The compliance department is not the one that generates profits: it spends money and its costs are distributed among clients. Additionally, there is a risk of fines and imprisonment for non-compliance (remember Binance paid over $4 billion for AML violations and sanctions and CZ was sentenced to four months in prison).
This increased workload not only puts a strain on resources, but also increases the risk of monitoring errors. The pressure of processing thousands of transactions daily, each requiring detailed analysis and documentation, can quickly lead to missed red flags, incomplete investigations or incorrect risk assessments.
Introduction to AI
One potential way to reduce costs is to introduce AI to automate simple tasks that do not require decision-making from a compliance officer. For example, it can manage sending notifications to specific compliance officers or distributing alerts among team members with the least workload, answering FAQs, etc.
However, so far, AI is not ready to handle tasks that require human judgment, such as risk scoring. So the best approach for now is to carefully integrate it into routine tasks, and anyone can sign up to test AI in analytics with us.
Attribution confidence
One of the reasons why AI cannot yet be used for serious problems is the lack of confidence in attribution. It exists because two types of data can be confused:
- Cases where the data is 100% verified and reliable for use in court.
- Cases where information comes from less reliable sources, for example, someone out of X claiming a project is a scam. This type of data is not sufficient to seize funds or accuse a customer. Still, it may prompt compliance officers to investigate further.

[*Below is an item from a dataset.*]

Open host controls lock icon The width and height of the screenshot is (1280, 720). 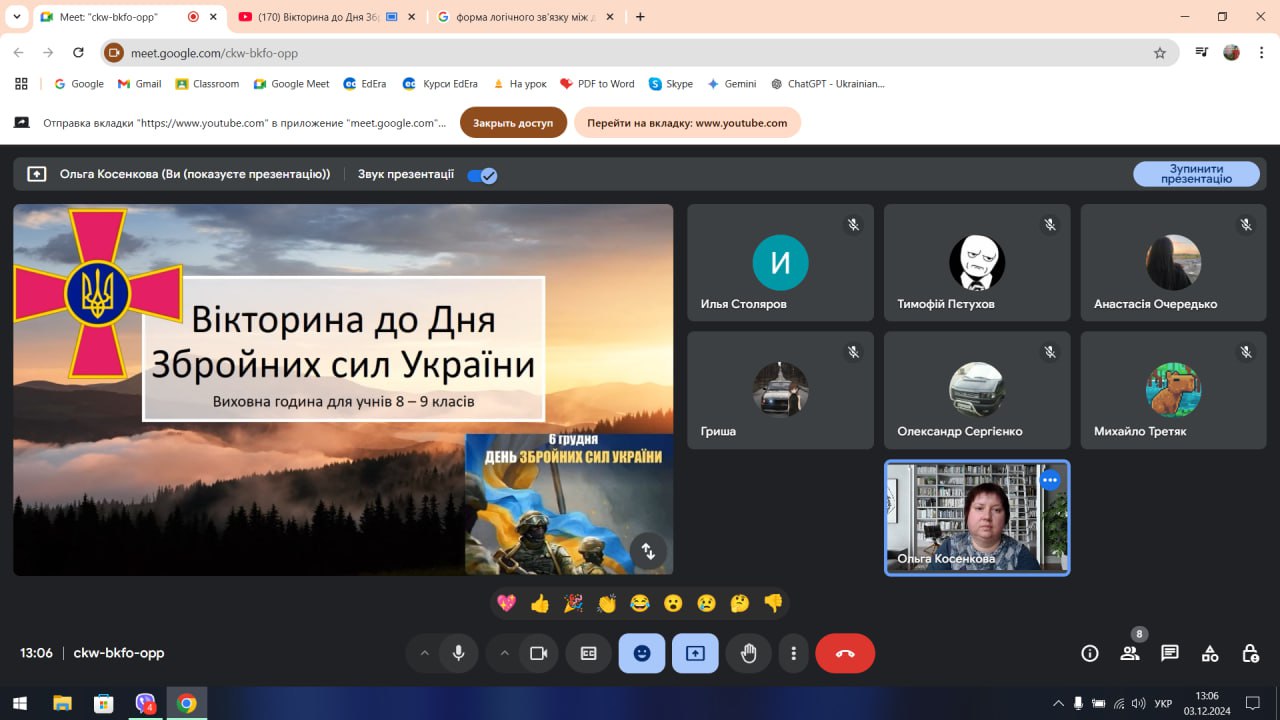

For attribution, only data with 100% proof can be trusted – concrete enough to be used as evidence in court. Without solid proof, the award may be rejected or challenged in court. This weakens enforcement efforts and damages the reputation of the entire crypto industry. If attribution is inaccurate or unverified, people lose trust in blockchain analytics providers. As this trust fades, regulators and legitimate businesses may be hesitant to engage with crypto.
Confidentiality of operations
When we talk about trust, privacy is also important. It is crucial to keep all compliance activities private so that no one knows what transactions are being reviewed until the process is complete.
This level of confidentiality is essential not only for the company but also for regulators and law enforcement. For regulators and law enforcement, confidentiality allows investigations to be conducted without interference so that bad actors do not receive advance warnings. If it becomes public that transactions are under review, fraudsters and money launderers could exploit the information to cover their tracks, delete evidence, or move illicit funds elsewhere.
Using private servers like we do is a good solution to avoid this. This ensures that the business, law enforcement, and regulators can manage compliance activities without worrying about leaks or unauthorized access. With such servers, sensitive data remains under tight control, so that malicious actors are not informed of ongoing investigations.